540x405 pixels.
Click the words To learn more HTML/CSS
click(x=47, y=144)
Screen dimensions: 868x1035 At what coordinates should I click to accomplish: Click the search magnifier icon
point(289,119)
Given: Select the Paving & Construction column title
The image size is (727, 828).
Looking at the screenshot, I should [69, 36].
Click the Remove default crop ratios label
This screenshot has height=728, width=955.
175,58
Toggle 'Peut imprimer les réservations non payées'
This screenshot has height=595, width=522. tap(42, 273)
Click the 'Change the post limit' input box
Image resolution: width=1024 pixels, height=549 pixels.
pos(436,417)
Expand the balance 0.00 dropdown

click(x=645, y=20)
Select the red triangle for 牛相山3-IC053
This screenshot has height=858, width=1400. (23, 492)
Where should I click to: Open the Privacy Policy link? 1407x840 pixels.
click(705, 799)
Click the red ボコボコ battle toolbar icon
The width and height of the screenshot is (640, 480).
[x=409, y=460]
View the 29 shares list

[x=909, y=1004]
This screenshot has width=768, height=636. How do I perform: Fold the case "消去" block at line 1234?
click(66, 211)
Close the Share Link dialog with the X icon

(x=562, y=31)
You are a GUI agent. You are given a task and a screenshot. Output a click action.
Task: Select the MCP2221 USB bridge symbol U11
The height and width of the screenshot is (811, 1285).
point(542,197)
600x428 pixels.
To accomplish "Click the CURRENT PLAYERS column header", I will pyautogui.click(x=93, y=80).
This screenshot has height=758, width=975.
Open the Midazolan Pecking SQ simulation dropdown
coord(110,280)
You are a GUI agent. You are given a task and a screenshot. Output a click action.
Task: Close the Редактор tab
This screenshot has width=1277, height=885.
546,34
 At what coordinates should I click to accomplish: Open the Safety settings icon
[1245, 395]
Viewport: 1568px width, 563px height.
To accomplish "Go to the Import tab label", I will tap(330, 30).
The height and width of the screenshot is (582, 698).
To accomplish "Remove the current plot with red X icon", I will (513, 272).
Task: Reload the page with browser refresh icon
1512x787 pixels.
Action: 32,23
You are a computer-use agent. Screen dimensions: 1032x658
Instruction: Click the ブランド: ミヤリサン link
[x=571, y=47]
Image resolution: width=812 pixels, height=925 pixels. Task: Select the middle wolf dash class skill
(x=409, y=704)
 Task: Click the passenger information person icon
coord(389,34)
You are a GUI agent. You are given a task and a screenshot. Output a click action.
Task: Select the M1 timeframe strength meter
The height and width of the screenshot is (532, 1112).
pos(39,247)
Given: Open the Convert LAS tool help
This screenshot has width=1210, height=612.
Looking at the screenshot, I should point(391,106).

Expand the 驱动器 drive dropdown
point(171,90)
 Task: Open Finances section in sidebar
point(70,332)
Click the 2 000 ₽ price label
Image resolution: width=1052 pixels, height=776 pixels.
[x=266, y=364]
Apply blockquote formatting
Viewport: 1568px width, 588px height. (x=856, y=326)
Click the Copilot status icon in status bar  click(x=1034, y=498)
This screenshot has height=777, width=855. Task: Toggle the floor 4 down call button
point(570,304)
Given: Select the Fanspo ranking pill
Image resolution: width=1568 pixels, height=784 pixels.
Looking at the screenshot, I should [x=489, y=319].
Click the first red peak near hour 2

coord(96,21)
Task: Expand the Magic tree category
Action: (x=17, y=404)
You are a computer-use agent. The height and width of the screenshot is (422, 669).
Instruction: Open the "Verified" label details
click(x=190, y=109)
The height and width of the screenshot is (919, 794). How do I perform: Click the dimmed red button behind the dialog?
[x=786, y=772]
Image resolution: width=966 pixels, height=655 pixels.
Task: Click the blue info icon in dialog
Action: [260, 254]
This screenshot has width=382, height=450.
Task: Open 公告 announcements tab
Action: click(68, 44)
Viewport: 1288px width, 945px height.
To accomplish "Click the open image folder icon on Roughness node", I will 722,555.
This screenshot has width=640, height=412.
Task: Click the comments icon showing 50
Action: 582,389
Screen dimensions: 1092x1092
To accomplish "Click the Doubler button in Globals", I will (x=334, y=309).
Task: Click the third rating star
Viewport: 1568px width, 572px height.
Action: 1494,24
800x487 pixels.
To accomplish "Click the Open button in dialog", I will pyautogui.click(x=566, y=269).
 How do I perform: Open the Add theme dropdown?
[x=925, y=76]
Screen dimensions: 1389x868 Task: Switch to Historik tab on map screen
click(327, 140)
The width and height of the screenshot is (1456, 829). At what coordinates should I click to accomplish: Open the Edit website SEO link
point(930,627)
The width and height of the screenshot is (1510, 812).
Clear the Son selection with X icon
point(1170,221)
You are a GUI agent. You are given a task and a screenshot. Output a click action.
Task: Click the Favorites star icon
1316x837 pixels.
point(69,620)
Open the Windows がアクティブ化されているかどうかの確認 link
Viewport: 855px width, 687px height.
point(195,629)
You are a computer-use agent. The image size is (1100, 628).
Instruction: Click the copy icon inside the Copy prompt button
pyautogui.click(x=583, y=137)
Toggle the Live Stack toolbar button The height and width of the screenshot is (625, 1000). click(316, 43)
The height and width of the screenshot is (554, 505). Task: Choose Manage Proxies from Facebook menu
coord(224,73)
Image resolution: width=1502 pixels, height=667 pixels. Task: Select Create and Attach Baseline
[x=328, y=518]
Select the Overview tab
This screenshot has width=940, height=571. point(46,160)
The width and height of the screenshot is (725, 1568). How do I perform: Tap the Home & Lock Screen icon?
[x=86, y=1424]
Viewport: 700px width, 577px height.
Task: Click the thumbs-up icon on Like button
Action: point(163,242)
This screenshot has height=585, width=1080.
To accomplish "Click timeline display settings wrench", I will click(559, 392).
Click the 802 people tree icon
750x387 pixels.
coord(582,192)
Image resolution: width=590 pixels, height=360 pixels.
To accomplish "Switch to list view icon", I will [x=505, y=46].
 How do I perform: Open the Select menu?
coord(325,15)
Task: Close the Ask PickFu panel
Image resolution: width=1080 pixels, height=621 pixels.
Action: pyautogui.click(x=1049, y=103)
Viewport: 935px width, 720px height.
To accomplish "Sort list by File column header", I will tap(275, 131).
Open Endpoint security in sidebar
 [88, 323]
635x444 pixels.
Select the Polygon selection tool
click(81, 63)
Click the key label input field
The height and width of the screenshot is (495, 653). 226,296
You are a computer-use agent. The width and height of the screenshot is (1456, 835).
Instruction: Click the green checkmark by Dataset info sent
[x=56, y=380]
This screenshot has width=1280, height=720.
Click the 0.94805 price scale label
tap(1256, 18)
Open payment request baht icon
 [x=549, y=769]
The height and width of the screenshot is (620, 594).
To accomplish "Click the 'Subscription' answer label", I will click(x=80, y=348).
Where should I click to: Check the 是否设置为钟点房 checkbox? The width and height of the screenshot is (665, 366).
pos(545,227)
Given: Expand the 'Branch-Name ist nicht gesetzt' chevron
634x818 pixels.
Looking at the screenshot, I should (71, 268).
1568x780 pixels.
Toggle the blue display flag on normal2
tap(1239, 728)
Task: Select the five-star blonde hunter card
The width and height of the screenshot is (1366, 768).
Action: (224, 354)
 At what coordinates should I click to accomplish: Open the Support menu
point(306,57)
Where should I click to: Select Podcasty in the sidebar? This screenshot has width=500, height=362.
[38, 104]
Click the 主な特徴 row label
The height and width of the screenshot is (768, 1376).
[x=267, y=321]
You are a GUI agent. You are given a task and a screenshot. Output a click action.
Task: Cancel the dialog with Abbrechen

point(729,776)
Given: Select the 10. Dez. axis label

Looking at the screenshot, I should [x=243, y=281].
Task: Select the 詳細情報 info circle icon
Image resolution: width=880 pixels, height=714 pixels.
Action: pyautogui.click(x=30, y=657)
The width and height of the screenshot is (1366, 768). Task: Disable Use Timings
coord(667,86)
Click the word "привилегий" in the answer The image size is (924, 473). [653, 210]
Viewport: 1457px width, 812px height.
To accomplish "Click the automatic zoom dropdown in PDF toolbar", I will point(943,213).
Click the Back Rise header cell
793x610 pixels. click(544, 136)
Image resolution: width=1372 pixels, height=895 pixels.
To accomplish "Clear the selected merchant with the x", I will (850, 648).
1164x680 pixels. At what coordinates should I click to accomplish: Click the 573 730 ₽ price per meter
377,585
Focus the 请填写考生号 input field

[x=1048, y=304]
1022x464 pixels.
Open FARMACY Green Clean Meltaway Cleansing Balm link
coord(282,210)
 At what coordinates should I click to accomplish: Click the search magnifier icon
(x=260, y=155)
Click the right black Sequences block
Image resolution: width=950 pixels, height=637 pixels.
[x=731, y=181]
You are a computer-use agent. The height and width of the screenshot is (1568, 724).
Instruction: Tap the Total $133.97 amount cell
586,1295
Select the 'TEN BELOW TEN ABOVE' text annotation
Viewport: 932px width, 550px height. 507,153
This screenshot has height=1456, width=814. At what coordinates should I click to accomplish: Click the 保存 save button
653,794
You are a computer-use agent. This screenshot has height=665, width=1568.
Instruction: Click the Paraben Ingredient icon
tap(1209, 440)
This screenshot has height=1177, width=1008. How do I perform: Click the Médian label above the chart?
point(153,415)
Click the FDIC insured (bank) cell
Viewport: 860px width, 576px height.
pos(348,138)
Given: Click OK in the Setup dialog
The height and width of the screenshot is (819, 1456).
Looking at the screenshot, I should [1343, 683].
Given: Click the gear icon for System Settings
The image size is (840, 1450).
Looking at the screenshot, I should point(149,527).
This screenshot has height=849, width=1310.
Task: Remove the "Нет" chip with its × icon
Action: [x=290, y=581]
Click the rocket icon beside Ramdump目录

WORK REQUEST — Referring to the material above, set down exactly the lines between the line with "Screen dimensions: 868x1035" and the line with "Click the Remove default crop ratios label", inclusive, and no other lines.

EXERCISE SOLUTION —
Screen dimensions: 868x1035 At what coordinates should I click to accomplish: Click the search magnifier icon
point(289,119)
Given: Select the Paving & Construction column title
The image size is (727, 828).
Looking at the screenshot, I should [69, 36].
Click the Remove default crop ratios label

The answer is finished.